** Task statement **
Lines to restate from the data below: from the one containing "HTML5 客户端 SDK (309, 867)" to the one containing "Ventisit (914, 207)", both included. Give them again exactly, and only them.

** Data extracts **
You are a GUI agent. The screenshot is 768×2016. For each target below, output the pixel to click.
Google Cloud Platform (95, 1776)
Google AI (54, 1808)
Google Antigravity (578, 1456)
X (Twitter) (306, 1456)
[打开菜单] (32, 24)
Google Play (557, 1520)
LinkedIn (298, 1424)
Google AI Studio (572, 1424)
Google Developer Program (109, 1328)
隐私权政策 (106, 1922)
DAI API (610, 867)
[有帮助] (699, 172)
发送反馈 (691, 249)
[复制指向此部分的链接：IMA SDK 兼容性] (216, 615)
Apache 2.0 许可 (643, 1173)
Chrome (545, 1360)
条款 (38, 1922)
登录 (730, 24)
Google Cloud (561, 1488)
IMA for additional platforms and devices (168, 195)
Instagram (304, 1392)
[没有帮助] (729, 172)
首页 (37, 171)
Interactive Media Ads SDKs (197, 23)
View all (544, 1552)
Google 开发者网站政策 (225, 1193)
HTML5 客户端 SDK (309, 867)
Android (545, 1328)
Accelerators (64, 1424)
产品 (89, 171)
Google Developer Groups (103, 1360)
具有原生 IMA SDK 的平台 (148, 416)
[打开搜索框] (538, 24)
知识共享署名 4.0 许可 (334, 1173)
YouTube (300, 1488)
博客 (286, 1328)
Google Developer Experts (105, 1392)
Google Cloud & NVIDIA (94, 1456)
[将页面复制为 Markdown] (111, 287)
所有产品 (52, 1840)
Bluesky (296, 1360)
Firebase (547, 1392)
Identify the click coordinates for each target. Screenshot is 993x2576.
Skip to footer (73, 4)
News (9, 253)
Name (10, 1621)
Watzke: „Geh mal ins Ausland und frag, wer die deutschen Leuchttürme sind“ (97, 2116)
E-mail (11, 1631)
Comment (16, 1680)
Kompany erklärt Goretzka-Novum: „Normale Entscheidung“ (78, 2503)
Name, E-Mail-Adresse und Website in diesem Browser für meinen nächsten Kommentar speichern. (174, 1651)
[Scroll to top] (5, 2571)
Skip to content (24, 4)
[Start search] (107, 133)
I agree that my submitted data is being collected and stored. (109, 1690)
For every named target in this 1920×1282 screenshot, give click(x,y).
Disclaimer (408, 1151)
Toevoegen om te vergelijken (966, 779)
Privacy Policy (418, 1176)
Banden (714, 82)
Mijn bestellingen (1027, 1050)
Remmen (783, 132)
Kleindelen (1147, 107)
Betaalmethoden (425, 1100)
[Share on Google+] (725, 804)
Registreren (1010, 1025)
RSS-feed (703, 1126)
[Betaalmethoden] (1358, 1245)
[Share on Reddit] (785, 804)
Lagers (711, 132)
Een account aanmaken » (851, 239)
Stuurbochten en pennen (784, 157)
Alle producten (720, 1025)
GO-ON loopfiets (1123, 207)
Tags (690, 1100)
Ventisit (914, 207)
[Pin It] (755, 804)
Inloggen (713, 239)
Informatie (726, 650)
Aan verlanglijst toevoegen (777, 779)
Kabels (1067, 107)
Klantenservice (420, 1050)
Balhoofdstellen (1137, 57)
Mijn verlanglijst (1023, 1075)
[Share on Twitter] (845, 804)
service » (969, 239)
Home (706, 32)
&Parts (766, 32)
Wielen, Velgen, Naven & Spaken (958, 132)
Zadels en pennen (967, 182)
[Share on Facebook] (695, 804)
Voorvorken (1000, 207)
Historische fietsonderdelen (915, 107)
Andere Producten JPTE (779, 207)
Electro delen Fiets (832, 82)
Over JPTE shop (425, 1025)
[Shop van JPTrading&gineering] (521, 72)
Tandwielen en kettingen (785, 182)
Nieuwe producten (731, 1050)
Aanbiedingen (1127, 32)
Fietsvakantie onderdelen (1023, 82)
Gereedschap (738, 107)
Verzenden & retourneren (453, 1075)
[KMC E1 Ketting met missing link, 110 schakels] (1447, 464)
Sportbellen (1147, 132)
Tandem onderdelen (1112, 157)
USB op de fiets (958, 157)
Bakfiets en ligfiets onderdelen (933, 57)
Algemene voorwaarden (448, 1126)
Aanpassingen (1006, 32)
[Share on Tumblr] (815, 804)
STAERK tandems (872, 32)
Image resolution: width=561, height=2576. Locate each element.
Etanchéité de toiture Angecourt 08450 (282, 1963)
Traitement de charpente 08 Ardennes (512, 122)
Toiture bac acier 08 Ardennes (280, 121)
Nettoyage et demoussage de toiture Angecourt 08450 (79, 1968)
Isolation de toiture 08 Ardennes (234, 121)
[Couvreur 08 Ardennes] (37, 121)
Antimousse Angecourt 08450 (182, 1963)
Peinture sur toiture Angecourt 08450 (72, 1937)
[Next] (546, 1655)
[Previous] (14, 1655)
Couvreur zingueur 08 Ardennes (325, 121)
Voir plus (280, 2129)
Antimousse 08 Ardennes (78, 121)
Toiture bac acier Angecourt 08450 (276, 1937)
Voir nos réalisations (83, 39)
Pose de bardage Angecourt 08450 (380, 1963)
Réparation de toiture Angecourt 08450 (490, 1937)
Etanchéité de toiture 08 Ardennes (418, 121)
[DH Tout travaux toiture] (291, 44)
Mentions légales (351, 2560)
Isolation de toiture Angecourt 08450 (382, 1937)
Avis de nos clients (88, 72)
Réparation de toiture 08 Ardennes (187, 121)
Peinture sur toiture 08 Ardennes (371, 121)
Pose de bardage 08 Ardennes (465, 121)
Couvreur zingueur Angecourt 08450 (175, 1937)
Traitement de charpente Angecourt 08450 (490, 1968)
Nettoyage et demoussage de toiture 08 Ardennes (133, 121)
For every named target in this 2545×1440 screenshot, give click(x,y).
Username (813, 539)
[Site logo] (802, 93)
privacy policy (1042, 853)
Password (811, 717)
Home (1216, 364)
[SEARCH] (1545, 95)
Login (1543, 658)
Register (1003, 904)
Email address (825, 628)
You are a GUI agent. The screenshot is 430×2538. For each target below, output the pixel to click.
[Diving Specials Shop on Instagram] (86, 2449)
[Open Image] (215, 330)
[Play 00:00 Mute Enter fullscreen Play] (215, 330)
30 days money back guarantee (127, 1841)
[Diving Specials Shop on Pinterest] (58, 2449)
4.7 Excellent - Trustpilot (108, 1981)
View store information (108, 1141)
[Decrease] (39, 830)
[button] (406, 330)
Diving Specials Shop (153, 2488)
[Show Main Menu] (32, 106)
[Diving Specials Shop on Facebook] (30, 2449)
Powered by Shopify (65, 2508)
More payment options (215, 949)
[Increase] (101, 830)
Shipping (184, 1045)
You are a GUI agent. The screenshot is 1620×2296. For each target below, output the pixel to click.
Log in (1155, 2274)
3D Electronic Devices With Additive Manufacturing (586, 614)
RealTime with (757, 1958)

** Result **
HTML5 客户端 SDK (309, 867)
Android (545, 1328)
Accelerators (64, 1424)
产品 (89, 171)
Google Developer Groups (103, 1360)
具有原生 IMA SDK 的平台 (148, 416)
[打开搜索框] (538, 24)
知识共享署名 4.0 许可 (334, 1173)
YouTube (300, 1488)
博客 (286, 1328)
Google Developer Experts (105, 1392)
Google Cloud & NVIDIA (94, 1456)
[将页面复制为 Markdown] (111, 287)
所有产品 (52, 1840)
Bluesky (296, 1360)
Firebase (547, 1392)
Identify the click coordinates for each target. Screenshot is 993x2576.
Skip to footer (73, 4)
News (9, 253)
Name (10, 1621)
Watzke: „Geh mal ins Ausland und frag, wer die deutschen Leuchttürme sind“ (97, 2116)
E-mail (11, 1631)
Comment (16, 1680)
Kompany erklärt Goretzka-Novum: „Normale Entscheidung“ (78, 2503)
Name, E-Mail-Adresse und Website in diesem Browser für meinen nächsten Kommentar speichern. (174, 1651)
[Scroll to top] (5, 2571)
Skip to content (24, 4)
[Start search] (107, 133)
I agree that my submitted data is being collected and stored. (109, 1690)
For every named target in this 1920×1282 screenshot, give click(x,y).
Disclaimer (408, 1151)
Toevoegen om te vergelijken (966, 779)
Privacy Policy (418, 1176)
Banden (714, 82)
Mijn bestellingen (1027, 1050)
Remmen (783, 132)
Kleindelen (1147, 107)
Betaalmethoden (425, 1100)
[Share on Google+] (725, 804)
Registreren (1010, 1025)
RSS-feed (703, 1126)
[Betaalmethoden] (1358, 1245)
[Share on Reddit] (785, 804)
Lagers (711, 132)
Een account aanmaken » (851, 239)
Stuurbochten en pennen (784, 157)
Alle producten (720, 1025)
GO-ON loopfiets (1123, 207)
Tags (690, 1100)
Ventisit (914, 207)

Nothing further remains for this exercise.